9 In the end I am obliged to decide the application in accordance with what I see as the dictates of justice: Coch v Allcock & Co (1888) 21 QBD 178 at 181 per Lord Esher MR; Hardie Rubber Company Pty Limited v The General Tire & Rubber Company (1973) 129 CLR 521 at 559 per Walsh J.
10 Mr Bannon has been very persuasive in his arguments and has pointed out strongly the disadvantages which the defendants have been placed under and which may have been mitigated had the plaintiff acted more promptly in bringing the matter to light by communicating his diagnosis to the defendants and to the Court. On the other hand Mr Bannon's persuasiveness should not distract from the fact that the defendants are now seeking a litigious advantage: they are seeking to preclude a situation in which the degree of credibility of the plaintiff's evidence may be improved by even limited cross examination. They are right in saying that the situation faced by the trial Judge will not be an easy one. He or she will have the advantage, if I make the order along the lines contemplated by both parties, of having a videotape recording of the examination. On the other hand, the task of assessing the credibility of the plaintiff’s evidence in the light of his illness and fatigue will not be an easy one.
11 Nonetheless, the plaintiff would be severely prejudiced by preclusion from an opportunity of demonstrating to the Court, by his answers in cross examination, that his evidence in contested matters is credible. It seems to me that the injustice of this preclusion would outweigh the opposing factors I have discussed.
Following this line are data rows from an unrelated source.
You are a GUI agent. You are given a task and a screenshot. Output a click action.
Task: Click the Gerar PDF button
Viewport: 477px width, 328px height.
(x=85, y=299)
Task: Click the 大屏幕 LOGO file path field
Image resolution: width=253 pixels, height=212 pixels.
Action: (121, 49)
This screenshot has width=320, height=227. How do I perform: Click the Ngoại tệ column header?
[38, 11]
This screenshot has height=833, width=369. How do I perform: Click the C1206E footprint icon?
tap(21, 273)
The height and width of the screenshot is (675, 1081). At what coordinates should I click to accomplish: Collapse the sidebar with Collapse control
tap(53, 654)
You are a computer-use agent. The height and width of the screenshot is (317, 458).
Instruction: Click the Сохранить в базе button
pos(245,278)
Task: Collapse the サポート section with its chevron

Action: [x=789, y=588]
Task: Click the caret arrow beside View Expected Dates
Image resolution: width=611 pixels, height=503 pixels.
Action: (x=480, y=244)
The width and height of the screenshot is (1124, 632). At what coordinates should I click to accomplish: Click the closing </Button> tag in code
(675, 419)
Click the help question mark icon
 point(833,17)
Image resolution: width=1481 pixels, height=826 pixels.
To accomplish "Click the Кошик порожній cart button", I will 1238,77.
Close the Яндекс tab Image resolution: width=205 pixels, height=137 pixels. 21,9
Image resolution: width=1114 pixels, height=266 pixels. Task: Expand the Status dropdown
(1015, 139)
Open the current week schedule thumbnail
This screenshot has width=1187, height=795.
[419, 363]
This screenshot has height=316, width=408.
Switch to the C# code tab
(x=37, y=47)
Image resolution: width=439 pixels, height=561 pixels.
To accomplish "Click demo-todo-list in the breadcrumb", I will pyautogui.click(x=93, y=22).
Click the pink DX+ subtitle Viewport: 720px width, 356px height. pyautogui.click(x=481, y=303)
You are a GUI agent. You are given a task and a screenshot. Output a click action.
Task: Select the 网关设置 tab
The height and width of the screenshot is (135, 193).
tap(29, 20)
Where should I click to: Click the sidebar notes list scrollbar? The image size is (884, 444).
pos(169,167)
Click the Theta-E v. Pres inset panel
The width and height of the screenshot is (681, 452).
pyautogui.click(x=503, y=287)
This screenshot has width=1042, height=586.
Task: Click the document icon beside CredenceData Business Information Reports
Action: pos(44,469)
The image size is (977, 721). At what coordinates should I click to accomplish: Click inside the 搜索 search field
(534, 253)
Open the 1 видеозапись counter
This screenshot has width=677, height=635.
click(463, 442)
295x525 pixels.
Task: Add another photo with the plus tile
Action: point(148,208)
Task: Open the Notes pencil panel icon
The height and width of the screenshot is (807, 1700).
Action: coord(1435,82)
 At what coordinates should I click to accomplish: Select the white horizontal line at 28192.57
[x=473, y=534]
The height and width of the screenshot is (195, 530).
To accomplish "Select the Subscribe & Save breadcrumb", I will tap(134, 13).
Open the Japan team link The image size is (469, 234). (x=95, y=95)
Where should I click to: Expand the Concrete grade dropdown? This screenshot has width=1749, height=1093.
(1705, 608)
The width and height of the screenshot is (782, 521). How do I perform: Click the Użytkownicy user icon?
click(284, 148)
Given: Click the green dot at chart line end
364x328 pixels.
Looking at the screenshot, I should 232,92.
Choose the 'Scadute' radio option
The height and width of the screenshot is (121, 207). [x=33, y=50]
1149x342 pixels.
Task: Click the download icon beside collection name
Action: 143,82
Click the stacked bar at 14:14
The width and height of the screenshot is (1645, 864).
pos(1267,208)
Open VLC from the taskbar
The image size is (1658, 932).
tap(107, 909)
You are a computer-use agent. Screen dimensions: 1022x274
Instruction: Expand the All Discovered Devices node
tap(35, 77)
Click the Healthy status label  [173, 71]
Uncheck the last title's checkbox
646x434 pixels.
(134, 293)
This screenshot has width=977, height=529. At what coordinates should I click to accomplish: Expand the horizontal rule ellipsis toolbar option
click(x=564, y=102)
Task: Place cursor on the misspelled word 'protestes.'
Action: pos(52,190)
In coming to this conclusion it seems to me that it is not clearly demonstrated that the course followed was dictated by him to gain some advantage. In fact, it has probably operated to his disadvantage.
12 Although I have not found the matter an easy one, I have come to the conclusion that I should appoint an examiner to take the cross examination of the plaintiff as sought by Mr Jackman, of Senior Counsel for the plaintiff. I should add that Mr Jackman was not involved in the process, which I have found curious, which took place in the plaintiff's camp between June and now. He has only recently been retained in the matter and the present application was brought to a head swiftly after he assumed the brief.
13 Short minutes should be brought in to give effect to my decision. The short minutes should include directions relating to various steps discussed during argument to minimise prejudice to the defendants.